Pick out each line in the items below that contains the word "width", and copy those lines.

====== DATA ROWS ======

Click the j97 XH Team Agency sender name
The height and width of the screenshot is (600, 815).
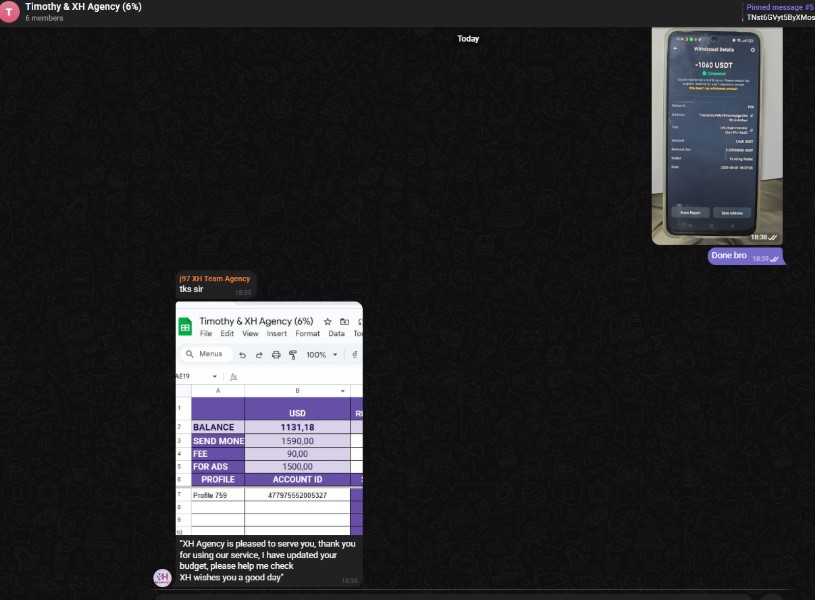tap(215, 278)
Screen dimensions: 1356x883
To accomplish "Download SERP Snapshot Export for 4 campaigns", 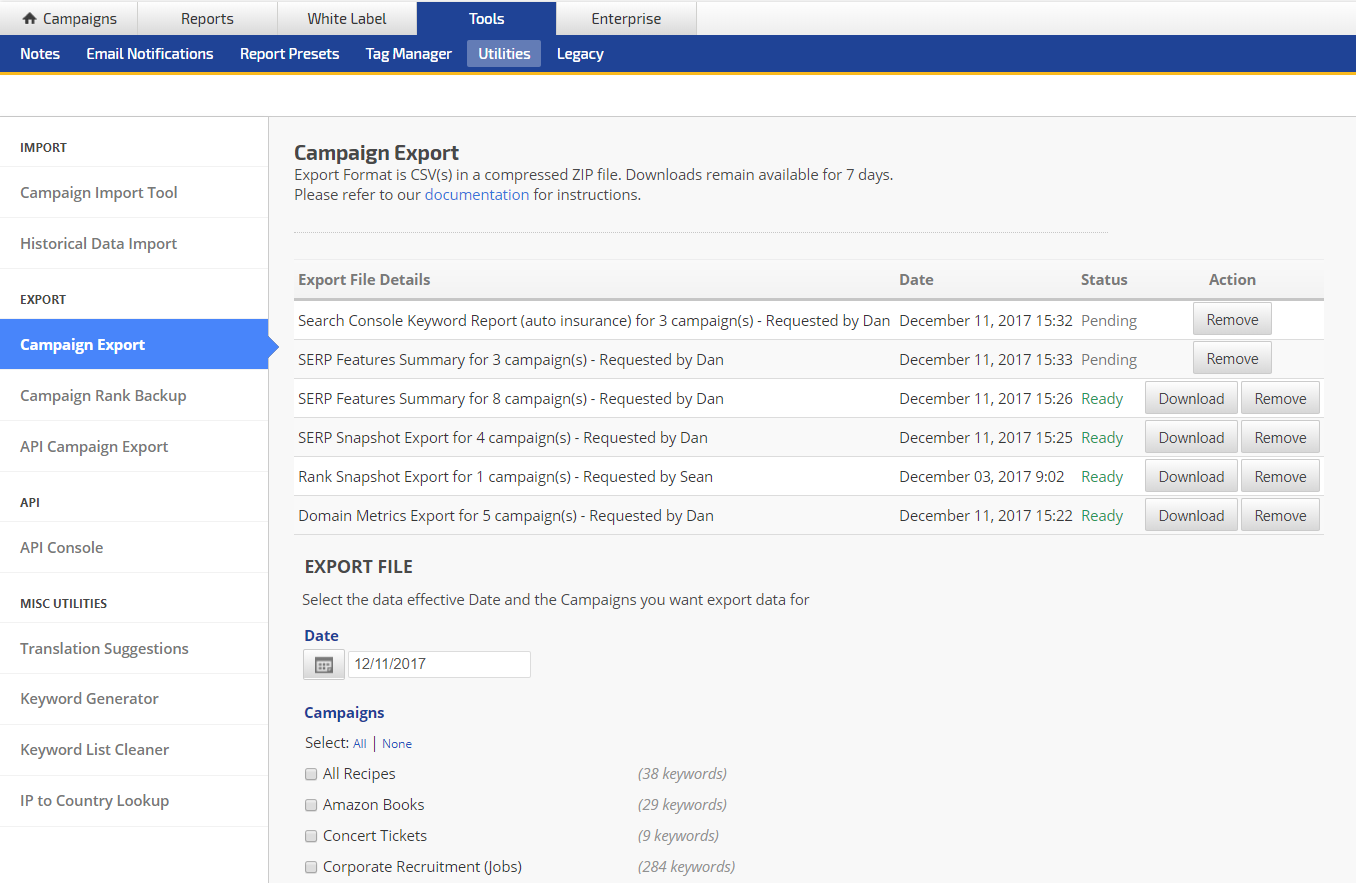I will [x=1191, y=438].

======

TASK SOLUTION:
The height and width of the screenshot is (600, 815).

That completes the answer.